> _Supplied data_:
┄┄┄┄┄┄┄┄┄┄┄┄┄┄┄┄┄┄┄┄
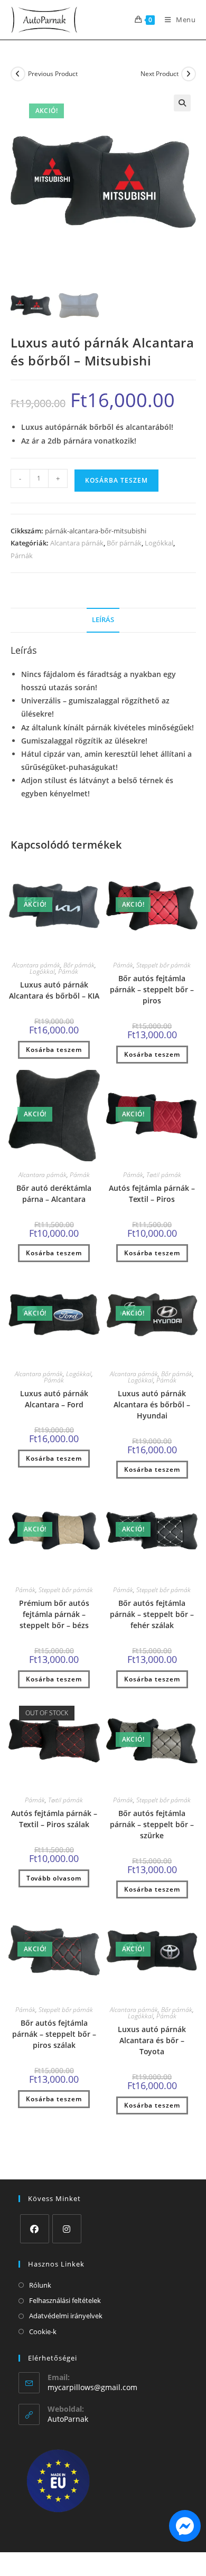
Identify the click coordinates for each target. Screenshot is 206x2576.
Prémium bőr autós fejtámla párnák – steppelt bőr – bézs (54, 1614)
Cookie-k (43, 2331)
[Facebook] (34, 2228)
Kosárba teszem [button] (54, 1049)
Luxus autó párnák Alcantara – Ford (54, 1398)
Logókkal (159, 543)
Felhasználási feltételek (65, 2300)
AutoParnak (68, 2419)
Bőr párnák (124, 543)
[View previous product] (18, 74)
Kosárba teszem (116, 480)
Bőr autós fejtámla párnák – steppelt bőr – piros (152, 989)
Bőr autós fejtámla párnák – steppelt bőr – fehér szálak (152, 1614)
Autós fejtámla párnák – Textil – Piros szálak (54, 1818)
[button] (182, 103)
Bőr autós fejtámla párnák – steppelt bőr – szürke (152, 1824)
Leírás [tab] (103, 619)
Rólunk (40, 2285)
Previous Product (53, 73)
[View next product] (188, 74)
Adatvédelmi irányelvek (65, 2315)
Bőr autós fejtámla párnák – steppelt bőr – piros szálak (54, 2034)
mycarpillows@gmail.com (92, 2387)
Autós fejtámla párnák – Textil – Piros (152, 1193)
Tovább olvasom (53, 1878)
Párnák (22, 555)
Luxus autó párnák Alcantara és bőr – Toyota (152, 2040)
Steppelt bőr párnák (163, 965)
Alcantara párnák (77, 543)
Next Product (160, 73)
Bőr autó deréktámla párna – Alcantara (53, 1193)
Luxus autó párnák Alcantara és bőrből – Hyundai (152, 1404)
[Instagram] (66, 2228)
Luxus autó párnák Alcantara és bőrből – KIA (54, 990)
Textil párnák (163, 1174)
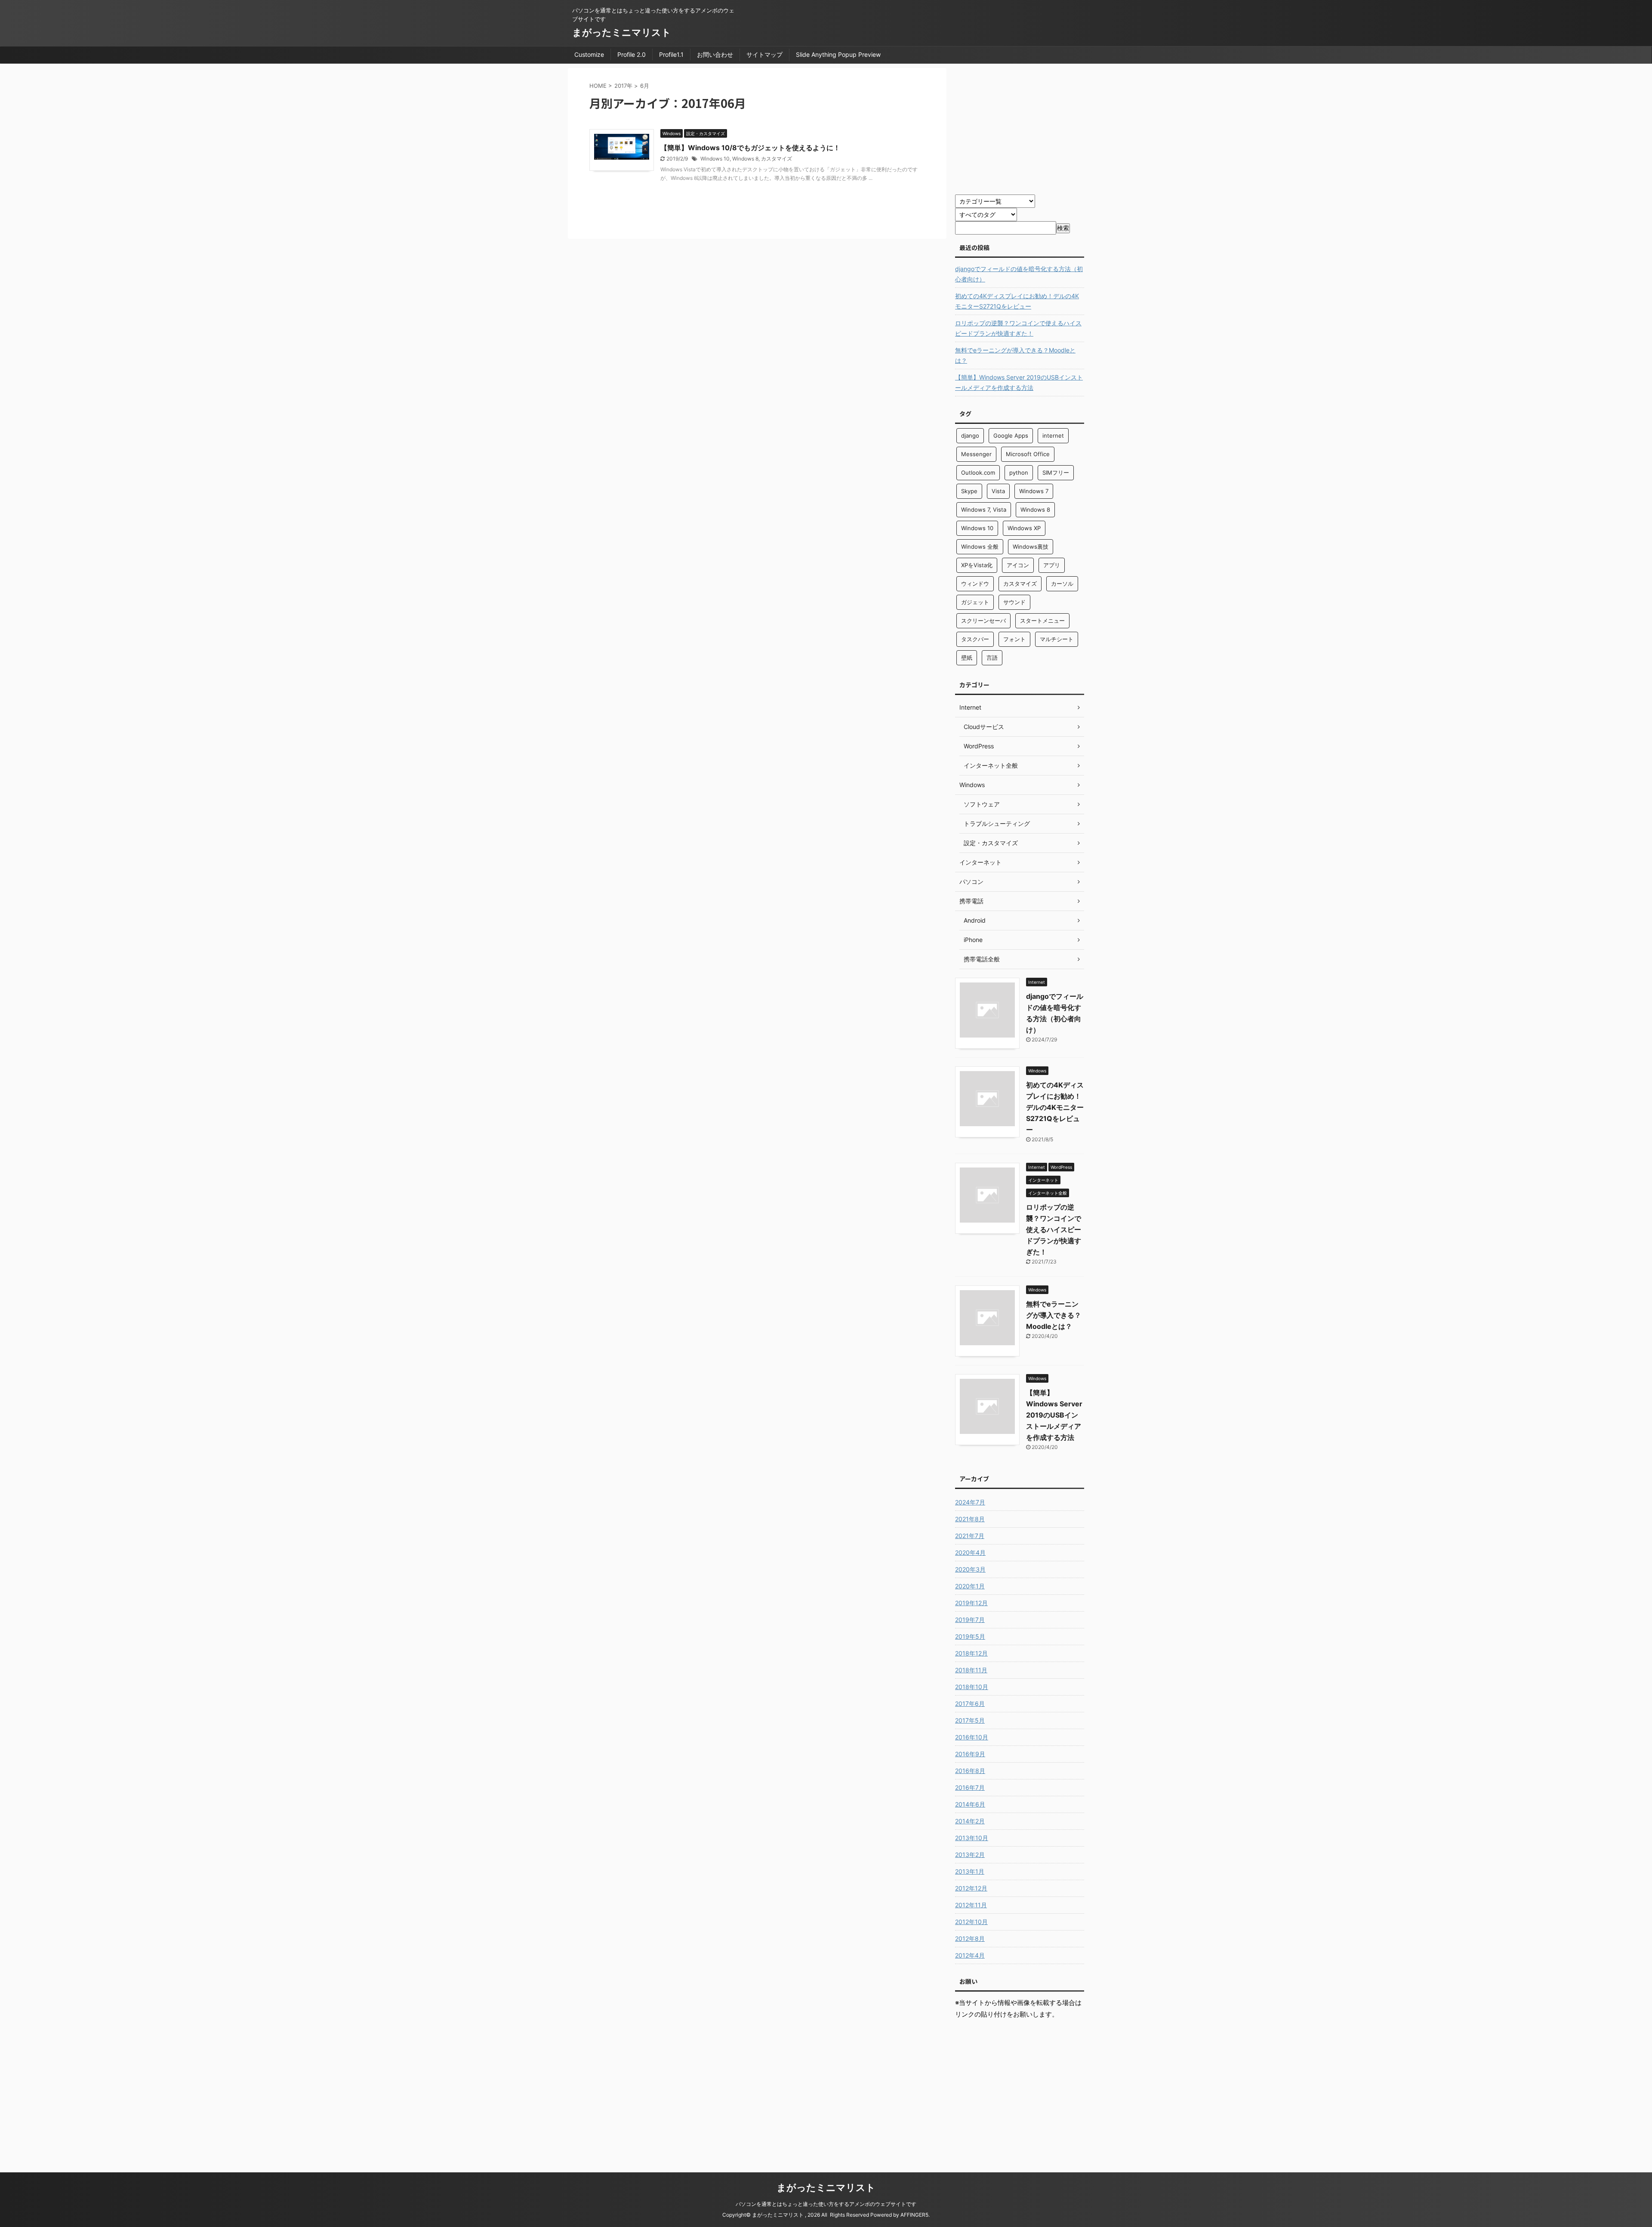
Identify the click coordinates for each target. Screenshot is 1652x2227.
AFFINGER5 (914, 2215)
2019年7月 (970, 1619)
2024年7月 (970, 1502)
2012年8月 (970, 1938)
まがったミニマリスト (621, 32)
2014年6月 (970, 1804)
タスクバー (975, 639)
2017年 (623, 85)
┄┄┄┄┄┄┄┄┄┄┄┄┄┄┄┄┄┄┄┄
> _The problem_:
Output every record verbatim, skipping images.

> _The answer_:
Identify the click coordinates for each target. Screenshot is 206x2576.
Prémium bőr autós fejtámla párnák – steppelt bőr – bézs (54, 1614)
Cookie-k (43, 2331)
[Facebook] (34, 2228)
Kosárba teszem [button] (54, 1049)
Luxus autó párnák Alcantara – Ford (54, 1398)
Logókkal (159, 543)
Felhasználási feltételek (65, 2300)
AutoParnak (68, 2419)
Bőr párnák (124, 543)
[View previous product] (18, 74)
Kosárba teszem (116, 480)
Bőr autós fejtámla párnák – steppelt bőr – piros (152, 989)
Bőr autós fejtámla párnák – steppelt bőr – fehér szálak (152, 1614)
Autós fejtámla párnák – Textil – Piros szálak (54, 1818)
[button] (182, 103)
Bőr autós fejtámla párnák – steppelt bőr – szürke (152, 1824)
Leírás [tab] (103, 619)
Rólunk (40, 2285)
Previous Product (53, 73)
[View next product] (188, 74)
Adatvédelmi irányelvek (65, 2315)
Bőr autós fejtámla párnák – steppelt bőr – piros szálak (54, 2034)
mycarpillows@gmail.com (92, 2387)
Autós fejtámla párnák – Textil – Piros (152, 1193)
Tovább olvasom (53, 1878)
Párnák (22, 555)
Luxus autó párnák Alcantara és bőr – Toyota (152, 2040)
Steppelt bőr párnák (163, 965)
Alcantara párnák (77, 543)
Next Product (160, 73)
Bőr autó deréktámla párna – Alcantara (53, 1193)
Luxus autó párnák Alcantara és bőrből – Hyundai (152, 1404)
[Instagram] (66, 2228)
Luxus autó párnák Alcantara és bőrből – KIA (54, 990)
Textil párnák (163, 1174)
Identify the click coordinates for each target. Screenshot is 1652x2227.
AFFINGER5 (914, 2215)
2019年7月 (970, 1619)
2024年7月 (970, 1502)
2012年8月 (970, 1938)
まがったミニマリスト (621, 32)
2014年6月 (970, 1804)
タスクバー (975, 639)
2017年 (623, 85)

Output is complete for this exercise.